Exercise prompt: As you work through the listing below, copy each line exactly and drop the images.

Provided material:

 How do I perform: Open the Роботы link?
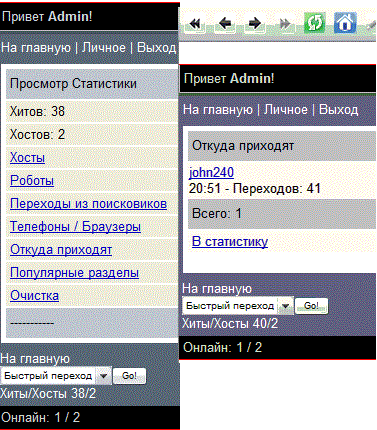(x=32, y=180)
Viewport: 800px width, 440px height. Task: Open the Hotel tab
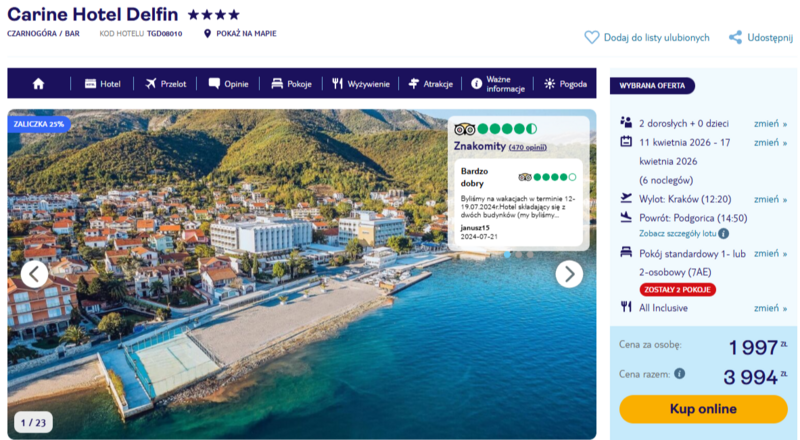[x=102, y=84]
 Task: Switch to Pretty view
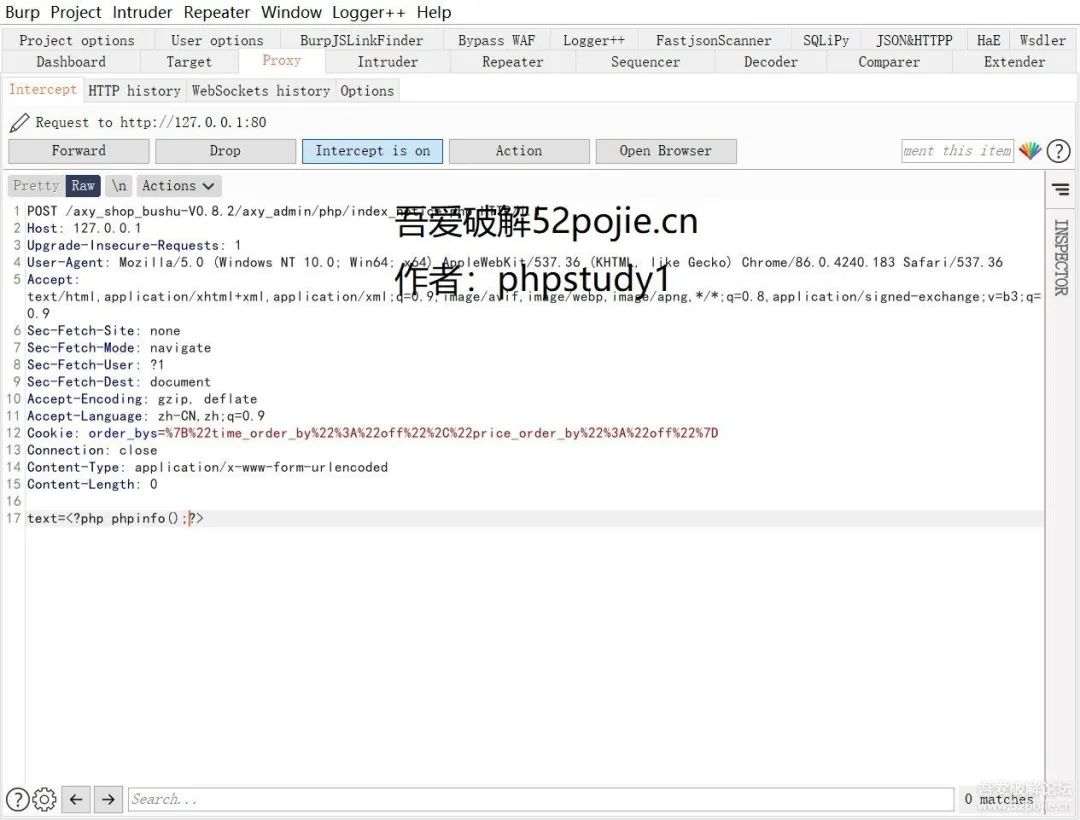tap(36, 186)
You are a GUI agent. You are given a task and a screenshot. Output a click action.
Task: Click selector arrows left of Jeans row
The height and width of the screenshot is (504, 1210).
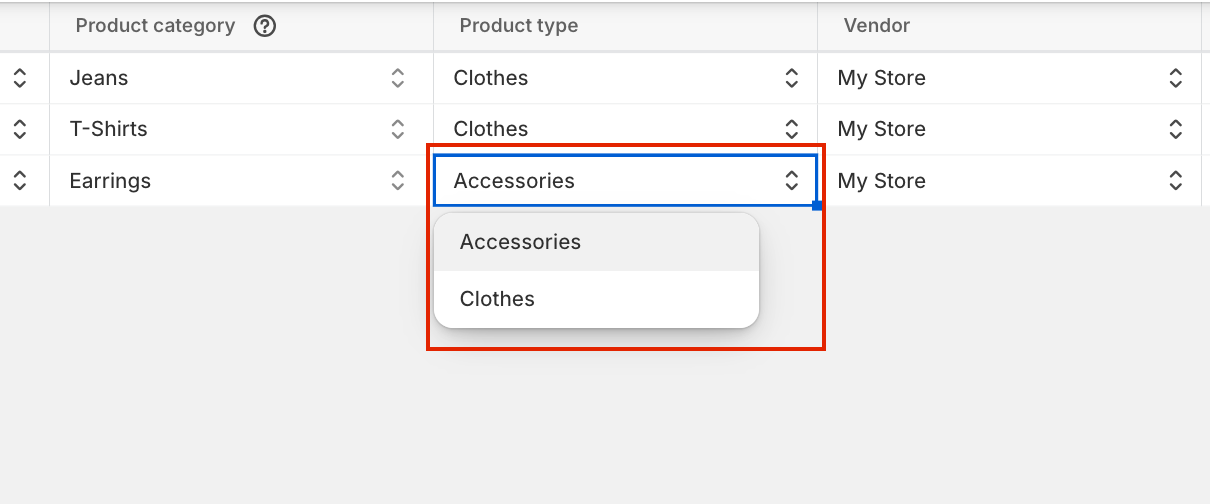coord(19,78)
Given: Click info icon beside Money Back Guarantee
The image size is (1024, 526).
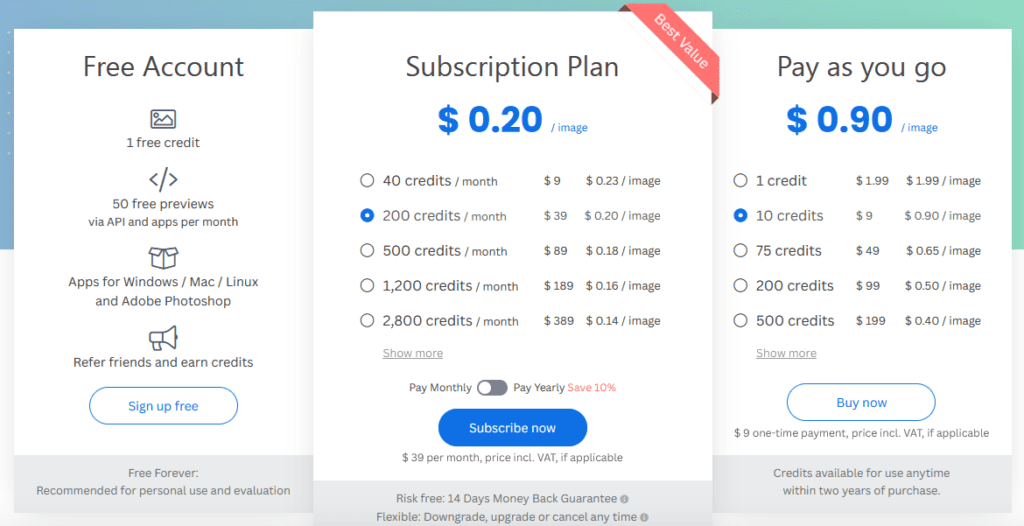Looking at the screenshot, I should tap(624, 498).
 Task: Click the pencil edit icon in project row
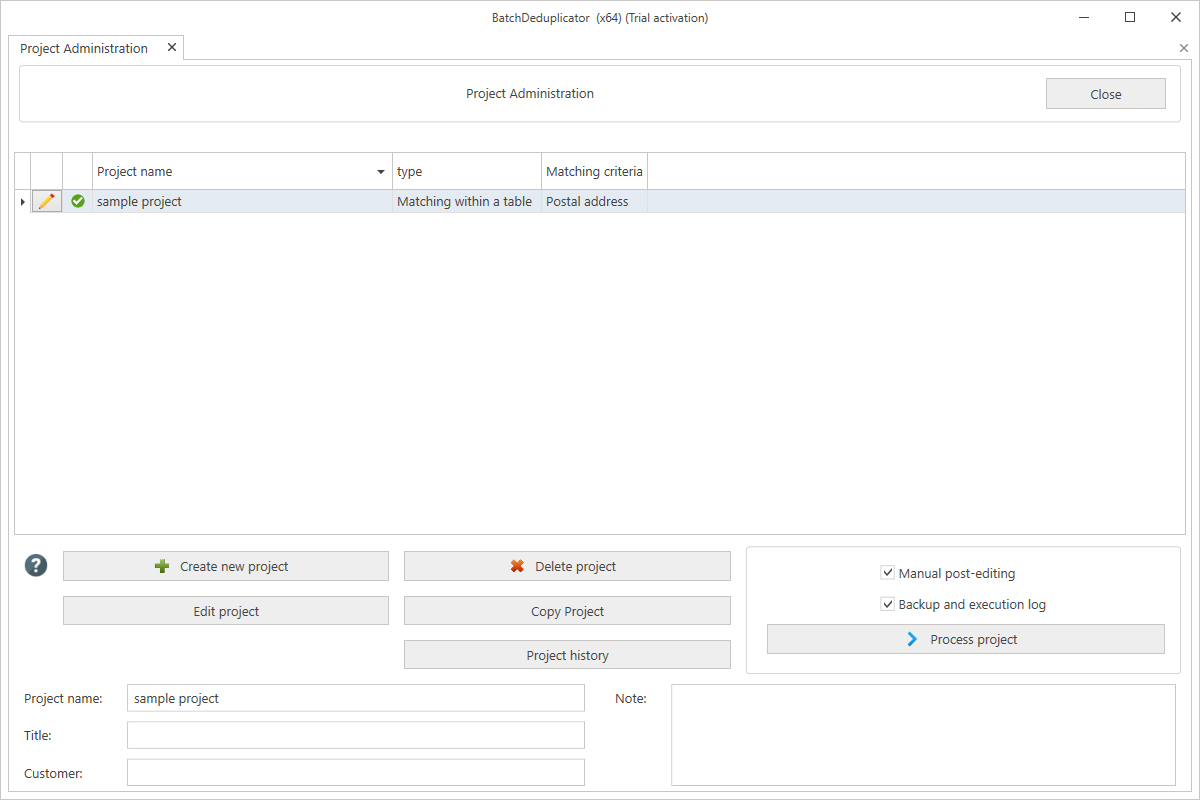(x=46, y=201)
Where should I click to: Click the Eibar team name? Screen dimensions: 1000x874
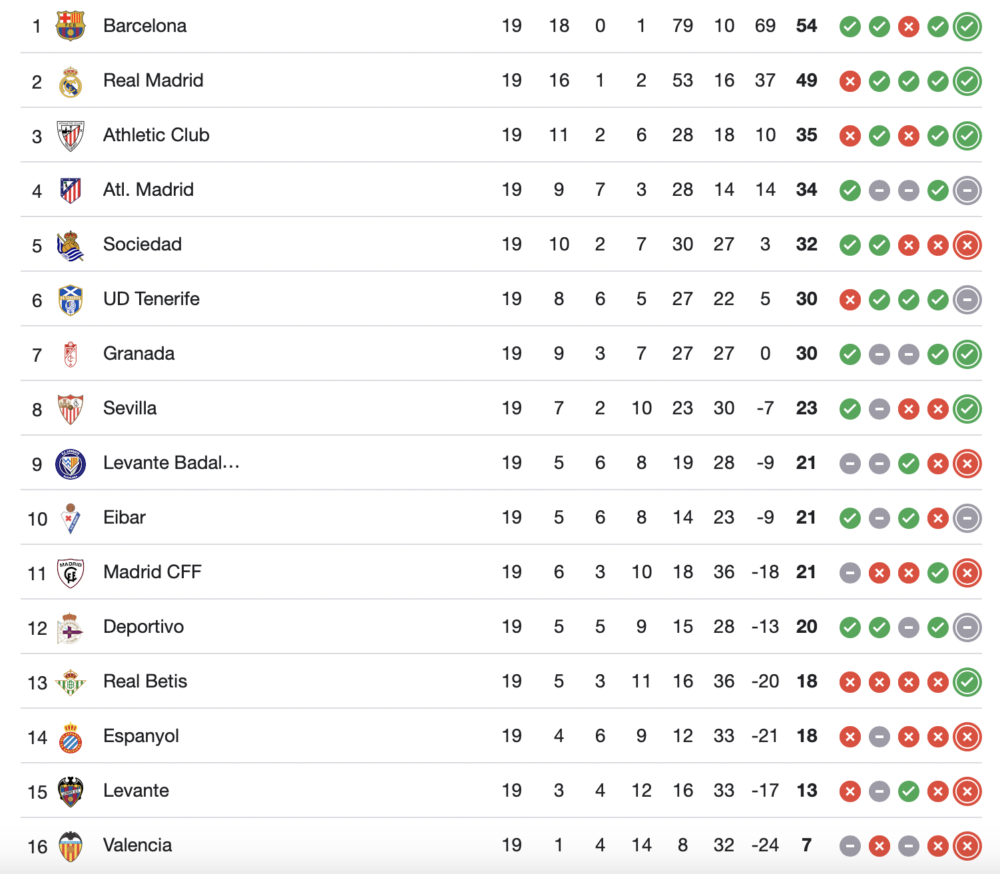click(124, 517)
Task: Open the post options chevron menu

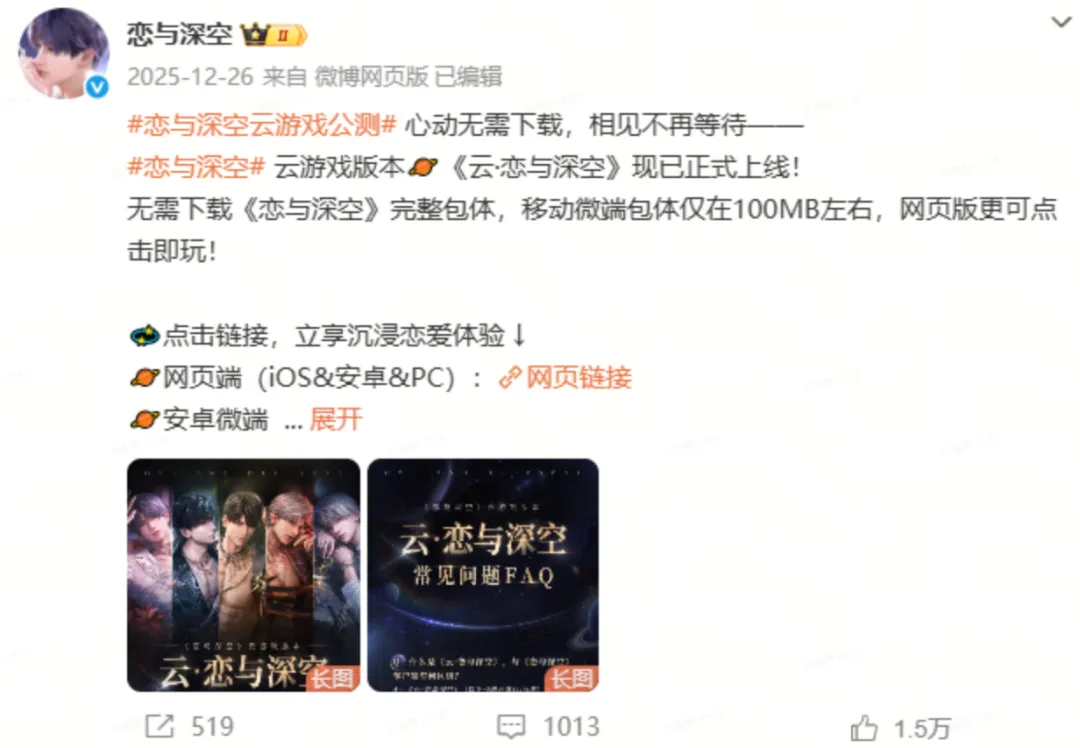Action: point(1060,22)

Finished task:
 How do I perform: Open the Роботы link?
(x=32, y=180)
Viewport: 800px width, 440px height. Task: Open the Hotel tab
[x=102, y=84]
 Task: Switch to Pretty view
tap(36, 186)
You are a GUI agent. You are given a task and a screenshot. Output a click action.
Task: Click selector arrows left of Jeans row
The height and width of the screenshot is (504, 1210).
coord(19,78)
Given: Click info icon beside Money Back Guarantee
The image size is (1024, 526).
Looking at the screenshot, I should tap(624, 498).
 Task: Click the pencil edit icon in project row
(x=46, y=201)
Where should I click to: Click the Eibar team name? Screen dimensions: 1000x874
click(124, 517)
Task: Open the post options chevron menu

Action: point(1060,22)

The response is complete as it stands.